Activity: If a line in the records below includes the word "toolbar", count it, then give the total and nothing else.

==== Source data

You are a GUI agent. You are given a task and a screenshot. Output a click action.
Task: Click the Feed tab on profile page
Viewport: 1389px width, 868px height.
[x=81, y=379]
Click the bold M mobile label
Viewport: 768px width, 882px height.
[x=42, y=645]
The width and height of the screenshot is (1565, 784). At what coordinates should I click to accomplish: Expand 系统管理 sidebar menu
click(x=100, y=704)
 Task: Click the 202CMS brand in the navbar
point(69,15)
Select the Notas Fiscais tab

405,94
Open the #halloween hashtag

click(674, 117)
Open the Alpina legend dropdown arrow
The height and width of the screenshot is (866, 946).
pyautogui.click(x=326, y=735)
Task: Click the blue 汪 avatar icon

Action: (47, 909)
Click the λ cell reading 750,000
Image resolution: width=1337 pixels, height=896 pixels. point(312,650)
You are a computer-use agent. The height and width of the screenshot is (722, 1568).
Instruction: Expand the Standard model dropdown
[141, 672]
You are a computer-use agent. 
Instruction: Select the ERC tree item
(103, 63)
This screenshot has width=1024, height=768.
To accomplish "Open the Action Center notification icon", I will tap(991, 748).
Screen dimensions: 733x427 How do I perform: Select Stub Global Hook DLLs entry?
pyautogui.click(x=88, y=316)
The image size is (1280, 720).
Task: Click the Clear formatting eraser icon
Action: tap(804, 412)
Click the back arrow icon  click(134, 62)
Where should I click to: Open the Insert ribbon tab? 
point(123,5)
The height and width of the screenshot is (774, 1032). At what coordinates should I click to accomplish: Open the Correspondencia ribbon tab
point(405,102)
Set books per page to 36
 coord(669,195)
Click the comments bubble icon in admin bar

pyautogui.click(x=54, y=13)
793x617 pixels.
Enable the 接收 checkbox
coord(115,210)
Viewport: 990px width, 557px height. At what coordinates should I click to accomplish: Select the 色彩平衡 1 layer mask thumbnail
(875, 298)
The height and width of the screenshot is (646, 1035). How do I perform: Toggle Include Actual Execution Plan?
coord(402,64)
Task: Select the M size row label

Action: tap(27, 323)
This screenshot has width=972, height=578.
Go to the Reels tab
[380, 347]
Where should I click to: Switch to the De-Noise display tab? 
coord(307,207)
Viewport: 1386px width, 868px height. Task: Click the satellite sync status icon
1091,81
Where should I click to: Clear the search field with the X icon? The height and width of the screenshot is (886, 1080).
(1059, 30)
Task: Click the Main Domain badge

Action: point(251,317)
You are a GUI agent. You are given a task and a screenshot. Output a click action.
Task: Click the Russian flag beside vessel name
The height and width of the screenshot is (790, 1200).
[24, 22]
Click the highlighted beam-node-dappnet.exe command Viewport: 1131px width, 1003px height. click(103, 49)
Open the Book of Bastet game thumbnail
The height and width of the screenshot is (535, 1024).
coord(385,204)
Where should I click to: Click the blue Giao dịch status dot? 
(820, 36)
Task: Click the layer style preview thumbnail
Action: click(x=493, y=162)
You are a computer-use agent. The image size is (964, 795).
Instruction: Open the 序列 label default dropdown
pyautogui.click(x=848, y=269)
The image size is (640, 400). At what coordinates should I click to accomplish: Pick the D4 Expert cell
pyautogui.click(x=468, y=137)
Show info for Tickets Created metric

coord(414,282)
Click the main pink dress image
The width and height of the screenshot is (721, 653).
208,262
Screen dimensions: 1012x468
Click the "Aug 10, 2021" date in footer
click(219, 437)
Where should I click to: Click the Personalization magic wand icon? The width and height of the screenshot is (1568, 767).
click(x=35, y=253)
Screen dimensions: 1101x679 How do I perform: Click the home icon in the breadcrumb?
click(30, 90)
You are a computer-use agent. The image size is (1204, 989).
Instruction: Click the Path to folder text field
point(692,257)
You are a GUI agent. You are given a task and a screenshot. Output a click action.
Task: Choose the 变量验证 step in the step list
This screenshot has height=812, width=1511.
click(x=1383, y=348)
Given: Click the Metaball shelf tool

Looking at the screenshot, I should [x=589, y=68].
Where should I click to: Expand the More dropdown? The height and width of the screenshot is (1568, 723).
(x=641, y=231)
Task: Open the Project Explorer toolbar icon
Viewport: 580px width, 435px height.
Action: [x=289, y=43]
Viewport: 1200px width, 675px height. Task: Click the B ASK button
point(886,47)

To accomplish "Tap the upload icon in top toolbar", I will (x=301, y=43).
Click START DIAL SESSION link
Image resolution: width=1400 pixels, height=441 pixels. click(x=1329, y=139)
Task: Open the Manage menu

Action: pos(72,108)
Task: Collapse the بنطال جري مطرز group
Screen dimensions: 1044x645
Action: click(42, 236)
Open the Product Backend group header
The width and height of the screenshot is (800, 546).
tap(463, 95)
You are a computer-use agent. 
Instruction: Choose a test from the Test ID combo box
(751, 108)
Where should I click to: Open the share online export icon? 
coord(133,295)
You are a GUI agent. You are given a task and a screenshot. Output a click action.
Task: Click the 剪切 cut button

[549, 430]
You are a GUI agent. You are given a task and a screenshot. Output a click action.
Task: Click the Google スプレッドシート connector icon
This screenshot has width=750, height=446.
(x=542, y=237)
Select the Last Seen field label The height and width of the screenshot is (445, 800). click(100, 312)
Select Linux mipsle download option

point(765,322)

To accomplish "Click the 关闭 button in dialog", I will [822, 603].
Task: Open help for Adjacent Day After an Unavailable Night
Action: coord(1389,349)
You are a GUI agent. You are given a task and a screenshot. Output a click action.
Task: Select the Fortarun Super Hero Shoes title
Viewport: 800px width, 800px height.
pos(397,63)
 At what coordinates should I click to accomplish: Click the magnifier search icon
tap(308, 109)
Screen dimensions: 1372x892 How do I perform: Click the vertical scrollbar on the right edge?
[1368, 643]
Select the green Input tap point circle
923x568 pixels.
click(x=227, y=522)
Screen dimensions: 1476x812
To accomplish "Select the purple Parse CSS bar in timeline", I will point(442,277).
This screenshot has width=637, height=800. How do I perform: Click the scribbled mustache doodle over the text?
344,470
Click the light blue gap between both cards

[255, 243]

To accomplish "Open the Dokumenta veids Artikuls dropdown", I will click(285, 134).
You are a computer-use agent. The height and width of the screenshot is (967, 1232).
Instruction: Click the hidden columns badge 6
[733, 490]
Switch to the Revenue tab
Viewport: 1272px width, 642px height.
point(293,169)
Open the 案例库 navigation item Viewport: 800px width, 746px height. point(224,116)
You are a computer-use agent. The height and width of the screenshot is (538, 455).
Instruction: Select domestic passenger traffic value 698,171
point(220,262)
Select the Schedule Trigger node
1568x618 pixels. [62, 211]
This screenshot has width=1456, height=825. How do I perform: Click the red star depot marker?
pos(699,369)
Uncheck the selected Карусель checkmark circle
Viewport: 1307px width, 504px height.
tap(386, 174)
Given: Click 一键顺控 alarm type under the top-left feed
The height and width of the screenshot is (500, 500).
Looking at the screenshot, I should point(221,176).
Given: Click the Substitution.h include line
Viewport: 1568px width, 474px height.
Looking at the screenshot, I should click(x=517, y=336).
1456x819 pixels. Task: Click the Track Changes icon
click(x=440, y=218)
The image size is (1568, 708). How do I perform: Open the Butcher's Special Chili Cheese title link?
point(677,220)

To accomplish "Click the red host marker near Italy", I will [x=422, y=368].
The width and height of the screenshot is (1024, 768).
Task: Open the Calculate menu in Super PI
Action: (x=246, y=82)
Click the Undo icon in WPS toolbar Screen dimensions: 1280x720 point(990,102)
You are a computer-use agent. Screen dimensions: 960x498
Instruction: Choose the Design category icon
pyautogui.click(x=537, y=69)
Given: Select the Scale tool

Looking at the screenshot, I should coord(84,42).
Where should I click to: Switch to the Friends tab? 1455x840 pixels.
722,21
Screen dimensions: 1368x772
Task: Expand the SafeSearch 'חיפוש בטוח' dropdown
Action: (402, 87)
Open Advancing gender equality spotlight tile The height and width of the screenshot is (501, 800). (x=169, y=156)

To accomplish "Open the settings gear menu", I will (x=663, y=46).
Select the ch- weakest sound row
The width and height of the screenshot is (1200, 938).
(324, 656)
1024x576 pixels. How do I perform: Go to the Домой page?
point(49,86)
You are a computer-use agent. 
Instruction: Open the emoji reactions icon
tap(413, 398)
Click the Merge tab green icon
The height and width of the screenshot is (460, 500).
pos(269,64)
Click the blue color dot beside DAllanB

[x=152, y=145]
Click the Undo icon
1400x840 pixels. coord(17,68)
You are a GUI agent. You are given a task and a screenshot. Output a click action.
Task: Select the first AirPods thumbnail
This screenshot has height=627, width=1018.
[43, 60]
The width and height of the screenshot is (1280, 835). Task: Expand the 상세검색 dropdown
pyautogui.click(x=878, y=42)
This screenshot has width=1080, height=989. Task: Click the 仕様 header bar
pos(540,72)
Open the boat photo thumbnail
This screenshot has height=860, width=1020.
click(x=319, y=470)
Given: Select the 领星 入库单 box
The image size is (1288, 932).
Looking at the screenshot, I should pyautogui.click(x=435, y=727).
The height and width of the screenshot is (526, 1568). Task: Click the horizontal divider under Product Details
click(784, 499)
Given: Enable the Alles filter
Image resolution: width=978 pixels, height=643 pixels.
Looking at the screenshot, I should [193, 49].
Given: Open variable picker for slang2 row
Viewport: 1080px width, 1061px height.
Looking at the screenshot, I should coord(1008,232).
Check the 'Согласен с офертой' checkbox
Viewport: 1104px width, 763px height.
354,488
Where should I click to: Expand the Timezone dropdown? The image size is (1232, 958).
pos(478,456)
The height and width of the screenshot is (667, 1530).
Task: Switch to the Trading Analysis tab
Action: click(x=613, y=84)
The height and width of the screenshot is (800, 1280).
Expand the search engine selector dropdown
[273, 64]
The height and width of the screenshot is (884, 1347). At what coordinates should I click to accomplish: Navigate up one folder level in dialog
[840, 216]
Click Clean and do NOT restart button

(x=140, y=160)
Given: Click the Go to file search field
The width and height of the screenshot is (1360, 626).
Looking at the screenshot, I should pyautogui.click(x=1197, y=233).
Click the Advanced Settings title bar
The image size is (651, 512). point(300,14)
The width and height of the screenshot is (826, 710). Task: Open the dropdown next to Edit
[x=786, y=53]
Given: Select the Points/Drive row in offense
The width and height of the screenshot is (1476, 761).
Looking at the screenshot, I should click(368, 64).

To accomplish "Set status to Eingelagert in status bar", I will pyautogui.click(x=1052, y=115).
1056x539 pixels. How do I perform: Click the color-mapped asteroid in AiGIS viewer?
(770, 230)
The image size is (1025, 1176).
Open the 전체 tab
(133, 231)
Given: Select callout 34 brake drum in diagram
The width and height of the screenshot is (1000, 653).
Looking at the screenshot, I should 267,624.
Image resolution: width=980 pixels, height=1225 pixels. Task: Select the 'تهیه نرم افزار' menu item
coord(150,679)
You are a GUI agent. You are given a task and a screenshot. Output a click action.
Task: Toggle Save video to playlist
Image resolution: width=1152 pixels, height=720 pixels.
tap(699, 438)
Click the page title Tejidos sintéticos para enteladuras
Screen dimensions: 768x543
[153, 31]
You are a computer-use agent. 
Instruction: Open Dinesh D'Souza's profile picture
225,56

========

Solution for this exercise: 3